Astrocytes, representing one of the most prevalent cellular populations within the central nervous system, have historically been characterised as predominantly passive supportive elements. However, contemporary investigations utilising advanced methodological approaches have elucidated critical roles for astrocytes in neural circuit assembly, functional regulation, and pathological processes. Despite these significant advances, the mechanisms through which astrocytes structurally and functionally integrate with neuronal networks to modulate circuit dynamics and behavioural outcomes remain largely enigmatic. To develop a comprehensive mechanistic understanding of astrocytic contributions to neural circuit operations, computational processes, and behavioural manifestations, we have established collaborative partnerships within the U19 Astrocyte-Team BRAIN Circuit Program consortium.

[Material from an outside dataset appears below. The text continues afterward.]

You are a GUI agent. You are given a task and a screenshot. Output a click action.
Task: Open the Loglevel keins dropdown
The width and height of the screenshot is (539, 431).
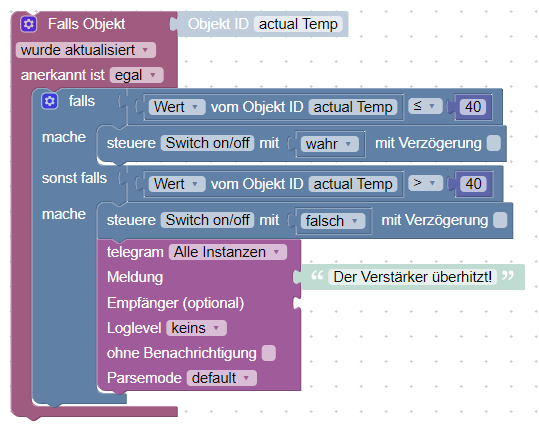197,328
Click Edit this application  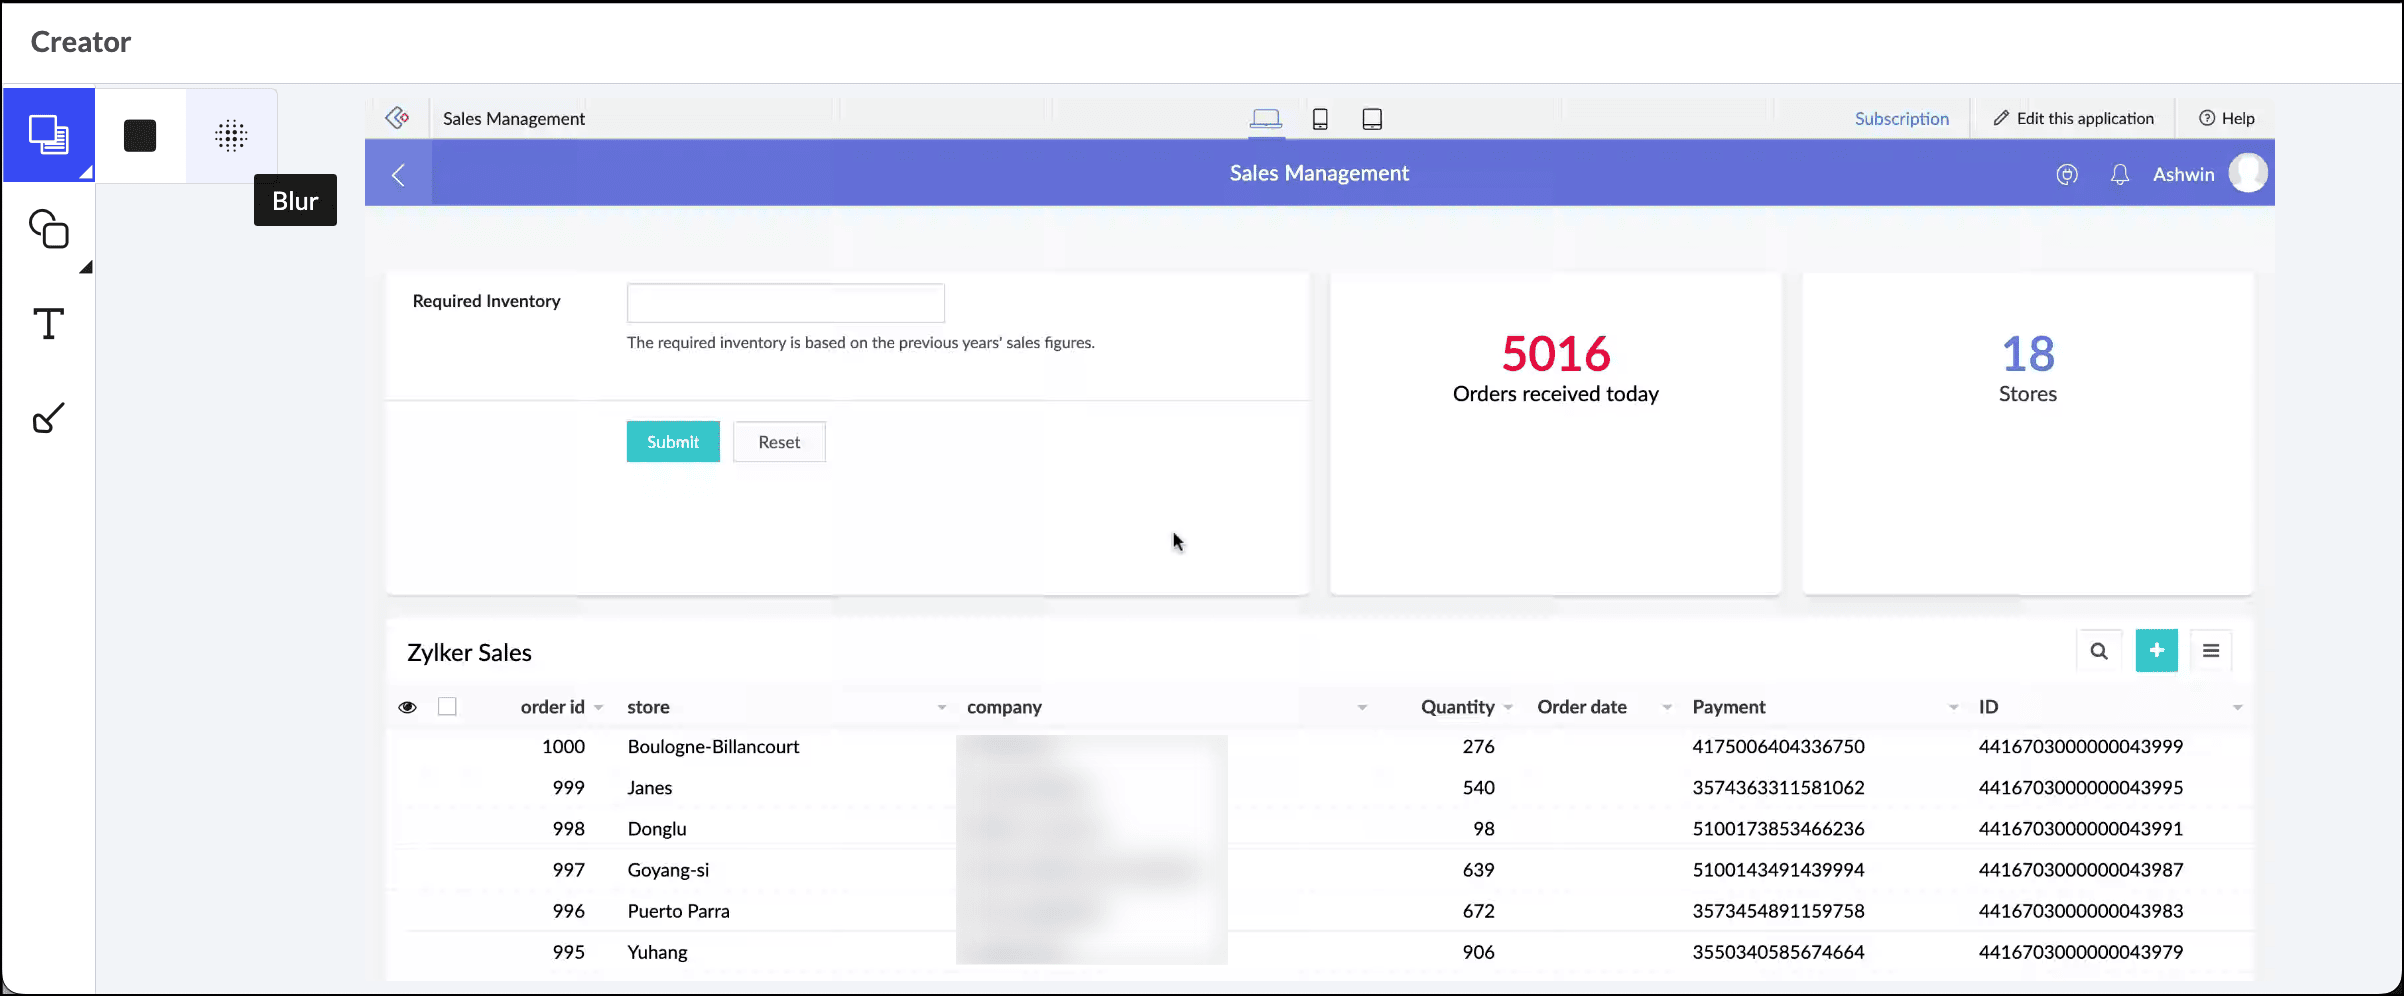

Astrocytic functional characterisation has predominantly relied upon monitoring behaviour-associated intracellular calcium dynamics utilising genetically encoded calcium indicators such as GCaMPs. However, calcium imaging methodologies alone prove insufficient to reveal astrocytes' integral and modulatory contributions to neural circuit function. We are developing innovative experimental paradigms to identify molecular, cellular, and circuit-level components of astrocyte-neuron interactions that contribute to behavioural outputs. These biotechnological advances will enable the determination of how astrocytes integrate diverse neuronal signals during behavioural performance and how astrocytes transduce this information into functional outputs that modulate neural network activity.

Our research emphasises understanding bidirectional communication mechanisms between astrocytes and neurons, investigating how astrocytes process and integrate synaptic information to influence network dynamics. We employ sophisticated molecular tools and advanced imaging techniques to monitor astrocytic responses during complex behavioural paradigms, elucidating their contributions to circuit computation and behavioural expression. Through these investigations, we endeavour to uncover fundamental principles governing astrocyte-neuron interactions and their contributions to both physiological brain function and neurological pathologies.

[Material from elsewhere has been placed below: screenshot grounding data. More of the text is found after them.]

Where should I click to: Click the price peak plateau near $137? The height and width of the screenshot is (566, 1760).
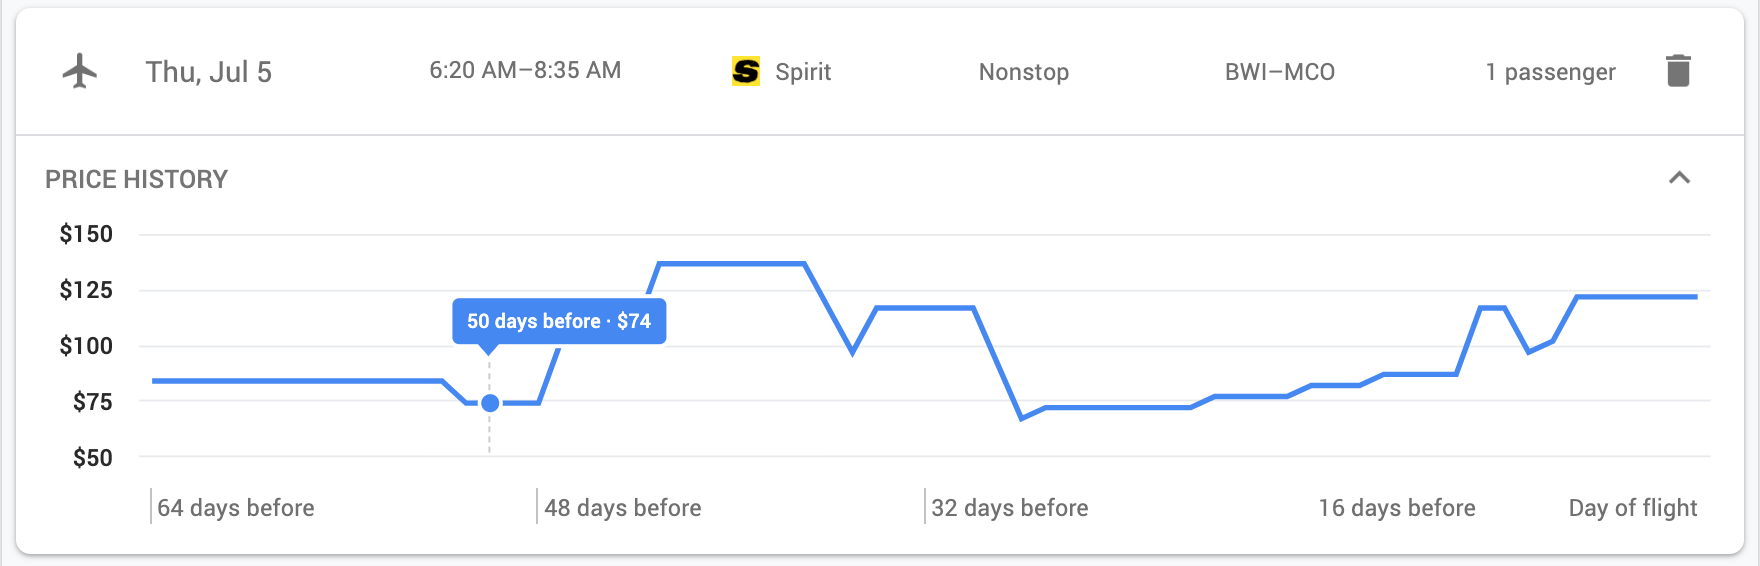click(731, 263)
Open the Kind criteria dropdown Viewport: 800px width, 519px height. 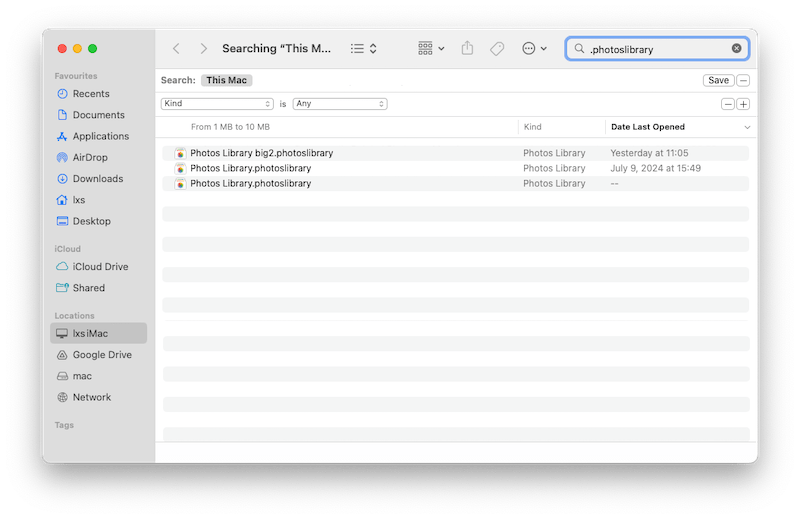coord(217,104)

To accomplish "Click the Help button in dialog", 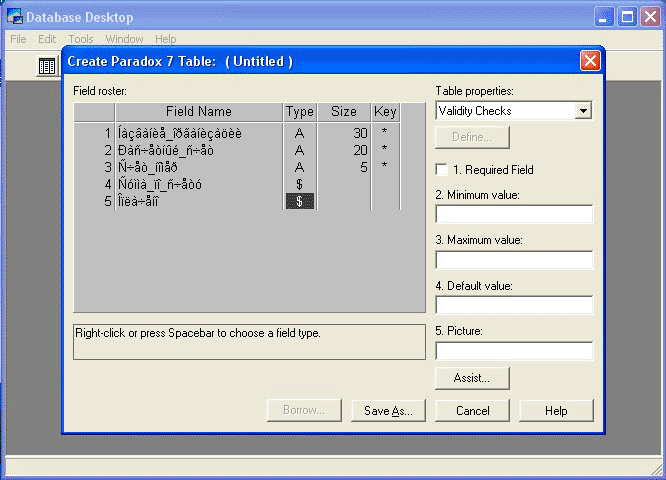I will point(556,411).
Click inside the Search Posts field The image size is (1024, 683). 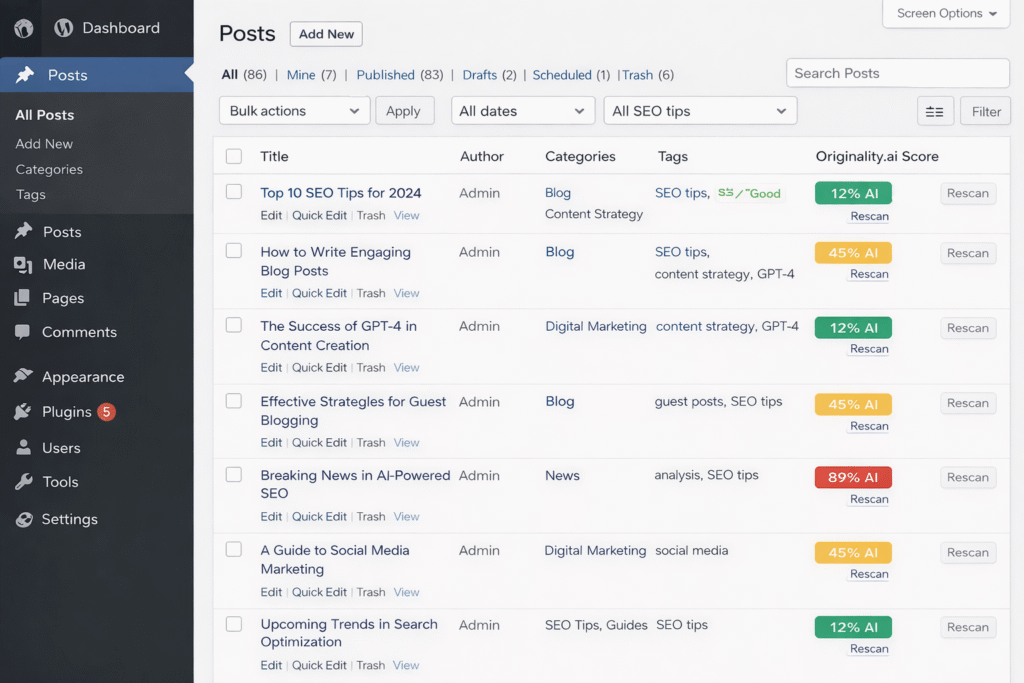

Project 6 –Development of SRC’s Biohybrid Neural Interface Platform

SRC is actively advancing a groundbreaking biohybrid neural interface platform that integrates living neuronal networks cultured on multi-electrode array (MEA) systems with sophisticated real-time computational control. This ongoing project aims to move beyond traditional neural recording by enabling dynamic, closed-loop communication between biological neurons and digital systems, creating an adaptive neural network capable of learning and interacting with external devices.

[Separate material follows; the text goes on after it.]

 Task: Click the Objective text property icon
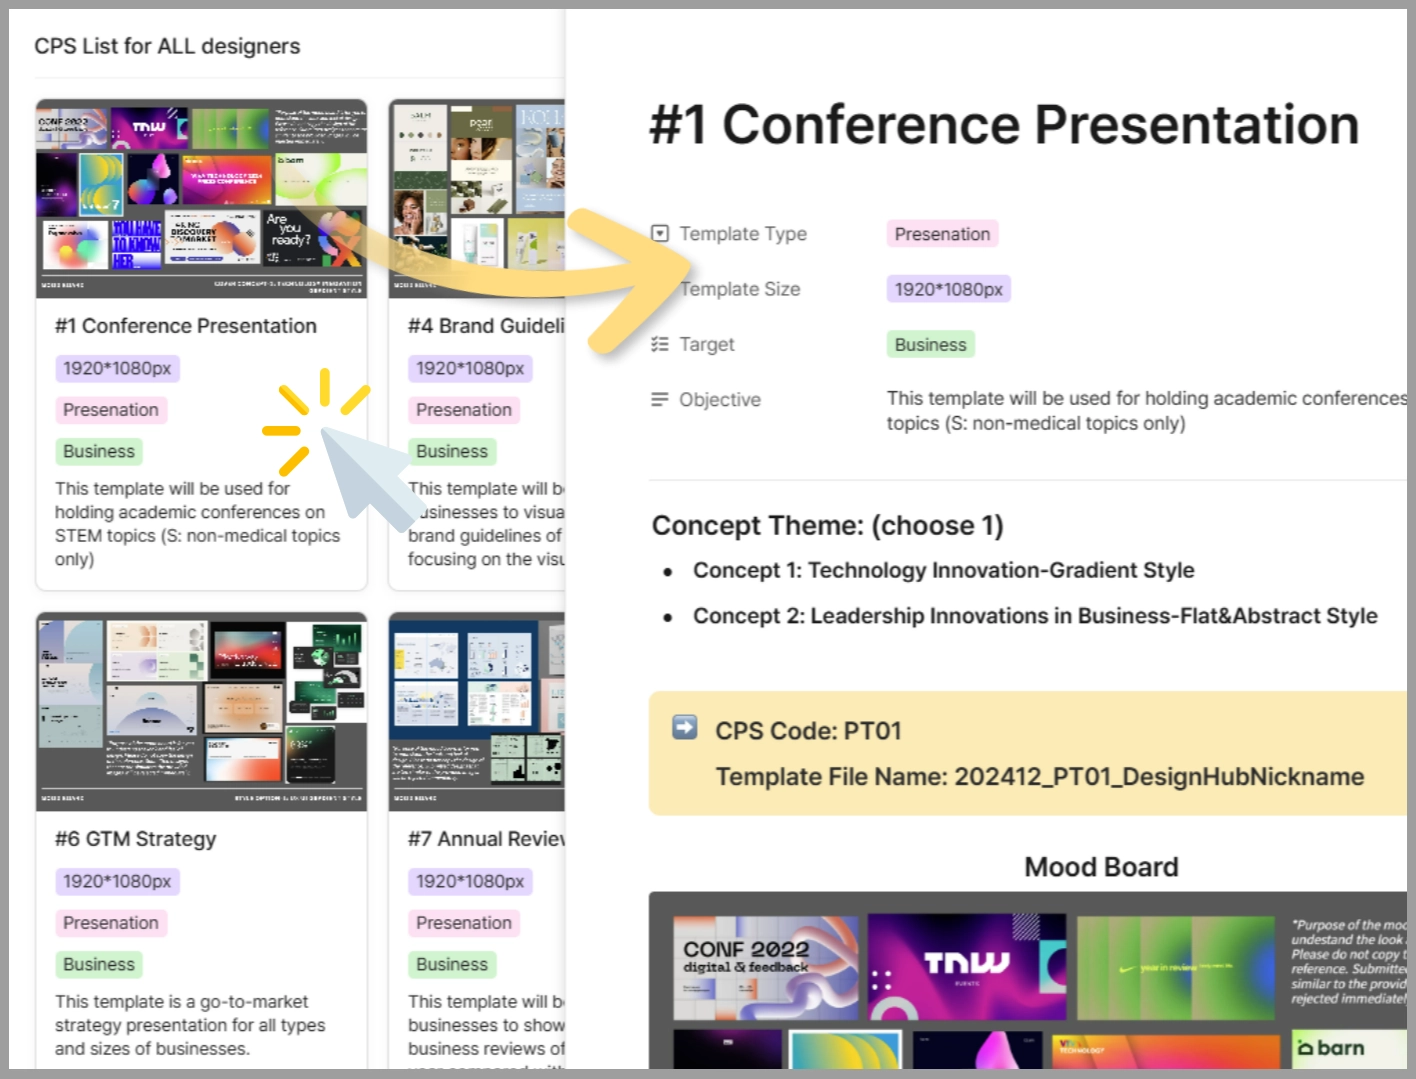[x=660, y=400]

Our innovative approach incorporates real-time neuromodulation combined with custom machine learning algorithms designed to shape neuronal plasticity and functional behaviour in vitro. This allows cultured neural circuits not only to respond passively but to actively adapt and reorganise based on environmental feedback, simulating fundamental cognitive processes.

The platform further distinguishes itself by employing multi-modal stimulation techniques, integrating electrical and biochemical inputs to finely tune neural activity and circuit dynamics. These novel capabilities offer new insights into neural coding and plasticity, with potential applications in neuroprosthetics, rehabilitation, and brain-inspired computing.

SRC’s interdisciplinary team continues to develop and optimize this modular, scalable system—pioneering a new class of adaptive neurotechnologies that bridge biological intelligence and artificial systems. This project stands at the cutting edge of neuroscience innovation, with implications for personalized neuromodulation therapies and hybrid bio-artificial intelligence.